_Data shown:_
= Beginning of Section =

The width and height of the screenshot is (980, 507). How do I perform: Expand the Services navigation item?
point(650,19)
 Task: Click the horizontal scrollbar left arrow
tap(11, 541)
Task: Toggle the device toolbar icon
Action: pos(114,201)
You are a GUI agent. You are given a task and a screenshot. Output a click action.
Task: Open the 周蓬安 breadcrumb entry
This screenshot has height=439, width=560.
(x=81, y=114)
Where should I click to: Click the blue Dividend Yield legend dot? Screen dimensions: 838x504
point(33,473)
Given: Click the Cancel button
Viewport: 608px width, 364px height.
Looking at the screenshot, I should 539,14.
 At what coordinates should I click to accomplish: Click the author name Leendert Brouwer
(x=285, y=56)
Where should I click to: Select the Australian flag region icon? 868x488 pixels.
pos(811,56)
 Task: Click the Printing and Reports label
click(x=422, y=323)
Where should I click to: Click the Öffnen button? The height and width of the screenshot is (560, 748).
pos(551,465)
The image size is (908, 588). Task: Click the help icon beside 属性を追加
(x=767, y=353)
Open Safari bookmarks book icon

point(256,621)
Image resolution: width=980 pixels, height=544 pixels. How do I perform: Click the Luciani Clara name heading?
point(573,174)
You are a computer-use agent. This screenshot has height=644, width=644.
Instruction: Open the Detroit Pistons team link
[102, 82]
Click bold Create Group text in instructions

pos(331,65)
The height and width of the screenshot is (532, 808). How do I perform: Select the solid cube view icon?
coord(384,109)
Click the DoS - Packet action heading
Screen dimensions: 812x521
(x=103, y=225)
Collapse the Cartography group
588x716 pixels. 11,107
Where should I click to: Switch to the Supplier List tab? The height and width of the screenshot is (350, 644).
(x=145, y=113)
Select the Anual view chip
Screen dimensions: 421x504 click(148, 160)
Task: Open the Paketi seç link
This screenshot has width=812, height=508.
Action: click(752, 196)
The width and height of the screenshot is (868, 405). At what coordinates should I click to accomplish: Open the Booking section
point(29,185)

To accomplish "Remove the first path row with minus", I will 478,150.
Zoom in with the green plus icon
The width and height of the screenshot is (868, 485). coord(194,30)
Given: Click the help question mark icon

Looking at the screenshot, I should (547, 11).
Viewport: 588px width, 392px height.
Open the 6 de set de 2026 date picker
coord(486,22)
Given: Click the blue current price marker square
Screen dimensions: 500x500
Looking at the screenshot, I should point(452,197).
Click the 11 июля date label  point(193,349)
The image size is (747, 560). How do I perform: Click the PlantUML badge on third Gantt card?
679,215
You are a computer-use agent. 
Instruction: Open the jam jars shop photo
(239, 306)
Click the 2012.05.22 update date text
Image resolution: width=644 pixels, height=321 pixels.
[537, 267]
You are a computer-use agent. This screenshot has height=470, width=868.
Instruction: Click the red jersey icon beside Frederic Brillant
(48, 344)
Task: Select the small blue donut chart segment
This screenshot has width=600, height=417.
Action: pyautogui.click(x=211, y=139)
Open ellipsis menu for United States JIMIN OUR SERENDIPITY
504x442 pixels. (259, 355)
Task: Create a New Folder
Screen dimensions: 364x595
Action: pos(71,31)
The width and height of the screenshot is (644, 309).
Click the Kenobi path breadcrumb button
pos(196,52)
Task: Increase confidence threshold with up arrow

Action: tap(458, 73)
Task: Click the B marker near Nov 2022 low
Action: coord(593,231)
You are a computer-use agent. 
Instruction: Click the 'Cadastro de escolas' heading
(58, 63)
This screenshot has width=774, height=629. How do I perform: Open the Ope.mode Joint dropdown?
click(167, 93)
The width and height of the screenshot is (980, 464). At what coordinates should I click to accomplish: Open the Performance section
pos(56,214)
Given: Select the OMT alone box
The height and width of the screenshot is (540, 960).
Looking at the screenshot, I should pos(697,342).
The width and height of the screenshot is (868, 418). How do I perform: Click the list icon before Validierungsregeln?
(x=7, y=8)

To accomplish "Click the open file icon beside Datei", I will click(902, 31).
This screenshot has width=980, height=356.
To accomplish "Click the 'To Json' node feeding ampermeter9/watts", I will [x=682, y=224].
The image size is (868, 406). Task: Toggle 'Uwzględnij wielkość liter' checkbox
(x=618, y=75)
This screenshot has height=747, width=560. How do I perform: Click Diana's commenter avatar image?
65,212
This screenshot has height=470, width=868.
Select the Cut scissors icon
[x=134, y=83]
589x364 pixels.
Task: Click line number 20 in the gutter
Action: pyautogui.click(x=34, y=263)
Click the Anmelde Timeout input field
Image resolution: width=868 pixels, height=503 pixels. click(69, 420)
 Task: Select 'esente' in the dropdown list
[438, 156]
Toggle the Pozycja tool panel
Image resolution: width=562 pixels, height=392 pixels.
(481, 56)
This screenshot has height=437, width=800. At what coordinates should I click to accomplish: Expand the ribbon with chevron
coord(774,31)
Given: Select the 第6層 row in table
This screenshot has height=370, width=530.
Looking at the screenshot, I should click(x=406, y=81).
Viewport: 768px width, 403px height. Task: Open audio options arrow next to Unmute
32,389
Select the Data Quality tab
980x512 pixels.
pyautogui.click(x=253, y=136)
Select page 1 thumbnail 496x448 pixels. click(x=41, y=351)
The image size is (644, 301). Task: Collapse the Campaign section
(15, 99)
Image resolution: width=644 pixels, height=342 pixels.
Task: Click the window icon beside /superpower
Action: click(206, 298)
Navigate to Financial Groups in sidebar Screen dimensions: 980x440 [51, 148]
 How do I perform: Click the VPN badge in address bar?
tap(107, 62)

= End of Section =

_Exercise:_
Reproduce the entries above exactly, every line included.

_Answer to the problem:_
The width and height of the screenshot is (980, 507). How do I perform: Expand the Services navigation item?
point(650,19)
 Task: Click the horizontal scrollbar left arrow
tap(11, 541)
Task: Toggle the device toolbar icon
Action: pos(114,201)
You are a GUI agent. You are given a task and a screenshot. Output a click action.
Task: Open the 周蓬安 breadcrumb entry
This screenshot has height=439, width=560.
(x=81, y=114)
Where should I click to: Click the blue Dividend Yield legend dot? Screen dimensions: 838x504
point(33,473)
Given: Click the Cancel button
Viewport: 608px width, 364px height.
Looking at the screenshot, I should 539,14.
 At what coordinates should I click to accomplish: Click the author name Leendert Brouwer
(x=285, y=56)
Where should I click to: Select the Australian flag region icon? 868x488 pixels.
pos(811,56)
 Task: Click the Printing and Reports label
click(x=422, y=323)
Where should I click to: Click the Öffnen button? The height and width of the screenshot is (560, 748).
pos(551,465)
The image size is (908, 588). Task: Click the help icon beside 属性を追加
(x=767, y=353)
Open Safari bookmarks book icon

point(256,621)
Image resolution: width=980 pixels, height=544 pixels. How do I perform: Click the Luciani Clara name heading?
point(573,174)
You are a computer-use agent. This screenshot has height=644, width=644.
Instruction: Open the Detroit Pistons team link
[102, 82]
Click bold Create Group text in instructions

pos(331,65)
The height and width of the screenshot is (532, 808). How do I perform: Select the solid cube view icon?
coord(384,109)
Click the DoS - Packet action heading
Screen dimensions: 812x521
(x=103, y=225)
Collapse the Cartography group
588x716 pixels. 11,107
Where should I click to: Switch to the Supplier List tab? The height and width of the screenshot is (350, 644).
(x=145, y=113)
Select the Anual view chip
Screen dimensions: 421x504 click(148, 160)
Task: Open the Paketi seç link
This screenshot has width=812, height=508.
Action: click(752, 196)
The width and height of the screenshot is (868, 405). At what coordinates should I click to accomplish: Open the Booking section
point(29,185)

To accomplish "Remove the first path row with minus", I will 478,150.
Zoom in with the green plus icon
The width and height of the screenshot is (868, 485). coord(194,30)
Given: Click the help question mark icon

Looking at the screenshot, I should (547, 11).
Viewport: 588px width, 392px height.
Open the 6 de set de 2026 date picker
coord(486,22)
Given: Click the blue current price marker square
Screen dimensions: 500x500
Looking at the screenshot, I should point(452,197).
Click the 11 июля date label  point(193,349)
The image size is (747, 560). How do I perform: Click the PlantUML badge on third Gantt card?
679,215
You are a computer-use agent. 
Instruction: Open the jam jars shop photo
(239, 306)
Click the 2012.05.22 update date text
Image resolution: width=644 pixels, height=321 pixels.
[537, 267]
You are a computer-use agent. This screenshot has height=470, width=868.
Instruction: Click the red jersey icon beside Frederic Brillant
(48, 344)
Task: Select the small blue donut chart segment
This screenshot has width=600, height=417.
Action: pyautogui.click(x=211, y=139)
Open ellipsis menu for United States JIMIN OUR SERENDIPITY
504x442 pixels. (259, 355)
Task: Create a New Folder
Screen dimensions: 364x595
Action: pos(71,31)
The width and height of the screenshot is (644, 309).
Click the Kenobi path breadcrumb button
pos(196,52)
Task: Increase confidence threshold with up arrow

Action: tap(458, 73)
Task: Click the B marker near Nov 2022 low
Action: coord(593,231)
You are a computer-use agent. 
Instruction: Click the 'Cadastro de escolas' heading
(58, 63)
This screenshot has width=774, height=629. How do I perform: Open the Ope.mode Joint dropdown?
click(167, 93)
The width and height of the screenshot is (980, 464). At what coordinates should I click to accomplish: Open the Performance section
pos(56,214)
Given: Select the OMT alone box
The height and width of the screenshot is (540, 960).
Looking at the screenshot, I should pos(697,342).
The width and height of the screenshot is (868, 418). How do I perform: Click the list icon before Validierungsregeln?
(x=7, y=8)

To accomplish "Click the open file icon beside Datei", I will click(902, 31).
This screenshot has width=980, height=356.
To accomplish "Click the 'To Json' node feeding ampermeter9/watts", I will [x=682, y=224].
The image size is (868, 406). Task: Toggle 'Uwzględnij wielkość liter' checkbox
(x=618, y=75)
This screenshot has height=747, width=560. How do I perform: Click Diana's commenter avatar image?
65,212
This screenshot has height=470, width=868.
Select the Cut scissors icon
[x=134, y=83]
589x364 pixels.
Task: Click line number 20 in the gutter
Action: pyautogui.click(x=34, y=263)
Click the Anmelde Timeout input field
Image resolution: width=868 pixels, height=503 pixels. click(69, 420)
 Task: Select 'esente' in the dropdown list
[438, 156]
Toggle the Pozycja tool panel
Image resolution: width=562 pixels, height=392 pixels.
(481, 56)
This screenshot has height=437, width=800. At what coordinates should I click to accomplish: Expand the ribbon with chevron
coord(774,31)
Given: Select the 第6層 row in table
This screenshot has height=370, width=530.
Looking at the screenshot, I should click(x=406, y=81).
Viewport: 768px width, 403px height. Task: Open audio options arrow next to Unmute
32,389
Select the Data Quality tab
980x512 pixels.
pyautogui.click(x=253, y=136)
Select page 1 thumbnail 496x448 pixels. click(x=41, y=351)
The image size is (644, 301). Task: Collapse the Campaign section
(15, 99)
Image resolution: width=644 pixels, height=342 pixels.
Task: Click the window icon beside /superpower
Action: click(206, 298)
Navigate to Financial Groups in sidebar Screen dimensions: 980x440 [51, 148]
 How do I perform: Click the VPN badge in address bar?
tap(107, 62)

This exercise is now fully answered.